Avant de le condamner, cependant, s'il doit l'être, on aimerait que les magistrats s'attardent sur une lecture présumée plus austère : celle d'un très récent numéro de « La Gazette du Palais » (octobre 1967). Ce vénérable journal publie in extenso un jugement rendu par la Cour d'appel de Paris, 13e Chambre, le 23 juin 1967. Condamnés en correctionnelle, sur plainte d'une demoiselle, trois personnages fort connus ont fait appel. Or, « dans une espèce où l'on ne saurait dire si la dérobade d'un individu prévenu de tentative de viol est à attribuer à la résistance de sa victime, à une déficience physique ou à un repentir tardif, il échet, dans le doute, de qualifier les faits de la façon la plus favorable au prévenu, en considérant l'acte impudique par lui commis comme un attentat à la pudeur avec violence et aide d'autres personnes, crime prévu et sanctionné par les articles 332 et 333 du Code pénal. » Suit le jugement. Et ce n'est pas du Courteline !

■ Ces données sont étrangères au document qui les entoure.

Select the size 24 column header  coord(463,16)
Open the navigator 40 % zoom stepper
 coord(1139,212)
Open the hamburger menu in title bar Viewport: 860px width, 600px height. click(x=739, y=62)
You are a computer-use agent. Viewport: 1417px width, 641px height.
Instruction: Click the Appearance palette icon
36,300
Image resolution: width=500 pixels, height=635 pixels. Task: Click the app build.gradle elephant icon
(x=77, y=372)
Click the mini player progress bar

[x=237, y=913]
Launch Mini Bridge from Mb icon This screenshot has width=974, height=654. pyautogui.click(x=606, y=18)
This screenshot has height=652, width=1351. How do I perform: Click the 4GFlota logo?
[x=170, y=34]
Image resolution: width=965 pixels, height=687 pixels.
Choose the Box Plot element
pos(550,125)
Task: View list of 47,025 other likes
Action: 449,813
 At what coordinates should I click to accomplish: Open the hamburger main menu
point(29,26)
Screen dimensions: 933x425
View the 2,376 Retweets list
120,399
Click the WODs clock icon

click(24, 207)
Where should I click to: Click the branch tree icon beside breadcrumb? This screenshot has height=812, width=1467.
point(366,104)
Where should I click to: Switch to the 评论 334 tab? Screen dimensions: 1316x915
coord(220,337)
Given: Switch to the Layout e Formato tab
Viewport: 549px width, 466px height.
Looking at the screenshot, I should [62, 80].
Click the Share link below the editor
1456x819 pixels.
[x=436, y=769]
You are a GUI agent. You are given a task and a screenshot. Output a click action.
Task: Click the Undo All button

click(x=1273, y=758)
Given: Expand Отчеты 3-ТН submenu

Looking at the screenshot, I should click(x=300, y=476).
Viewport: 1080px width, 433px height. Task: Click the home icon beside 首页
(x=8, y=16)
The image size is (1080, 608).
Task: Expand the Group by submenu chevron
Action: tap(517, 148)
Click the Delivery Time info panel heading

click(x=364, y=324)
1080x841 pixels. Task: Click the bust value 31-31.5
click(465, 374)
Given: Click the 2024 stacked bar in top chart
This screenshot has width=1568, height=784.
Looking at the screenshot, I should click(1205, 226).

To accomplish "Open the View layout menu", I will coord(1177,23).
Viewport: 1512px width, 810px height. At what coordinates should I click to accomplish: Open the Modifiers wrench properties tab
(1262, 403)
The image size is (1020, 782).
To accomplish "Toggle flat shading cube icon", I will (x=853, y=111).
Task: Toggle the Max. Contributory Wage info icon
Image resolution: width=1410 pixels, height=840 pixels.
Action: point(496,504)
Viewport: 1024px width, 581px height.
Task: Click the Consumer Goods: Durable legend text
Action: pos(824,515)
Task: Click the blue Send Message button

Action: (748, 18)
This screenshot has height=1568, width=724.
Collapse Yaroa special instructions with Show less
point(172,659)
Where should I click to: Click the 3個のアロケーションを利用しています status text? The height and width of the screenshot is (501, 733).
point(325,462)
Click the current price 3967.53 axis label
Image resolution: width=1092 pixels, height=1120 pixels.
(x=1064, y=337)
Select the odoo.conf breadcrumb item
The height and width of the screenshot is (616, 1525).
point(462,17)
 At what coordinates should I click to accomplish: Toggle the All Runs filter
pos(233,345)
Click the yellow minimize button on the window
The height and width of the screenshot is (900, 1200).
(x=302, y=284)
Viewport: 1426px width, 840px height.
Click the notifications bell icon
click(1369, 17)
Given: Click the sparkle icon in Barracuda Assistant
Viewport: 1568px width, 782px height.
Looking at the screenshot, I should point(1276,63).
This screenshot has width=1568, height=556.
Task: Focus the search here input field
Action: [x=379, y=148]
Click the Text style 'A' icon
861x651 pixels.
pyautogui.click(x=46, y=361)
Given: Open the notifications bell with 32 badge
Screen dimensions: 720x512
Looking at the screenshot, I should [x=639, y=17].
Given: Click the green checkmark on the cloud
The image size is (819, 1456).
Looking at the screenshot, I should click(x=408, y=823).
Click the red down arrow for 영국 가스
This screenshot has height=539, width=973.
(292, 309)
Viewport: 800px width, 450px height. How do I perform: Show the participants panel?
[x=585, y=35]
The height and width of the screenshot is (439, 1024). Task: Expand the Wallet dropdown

Le président ou les conseillers qui ont rédigé les attendus de ce jugement ont sans doute été, en cette occasion, d'involontaires pornographes. Mais ils fournissent à leurs confrères une éclatante occasion de faire, par comparaison, la différence entre la littérature ordurière et les livres signés d'Eros, cet auteur inlassablement persécuté parce qu'il dérange la fragile organisation de notre désordre.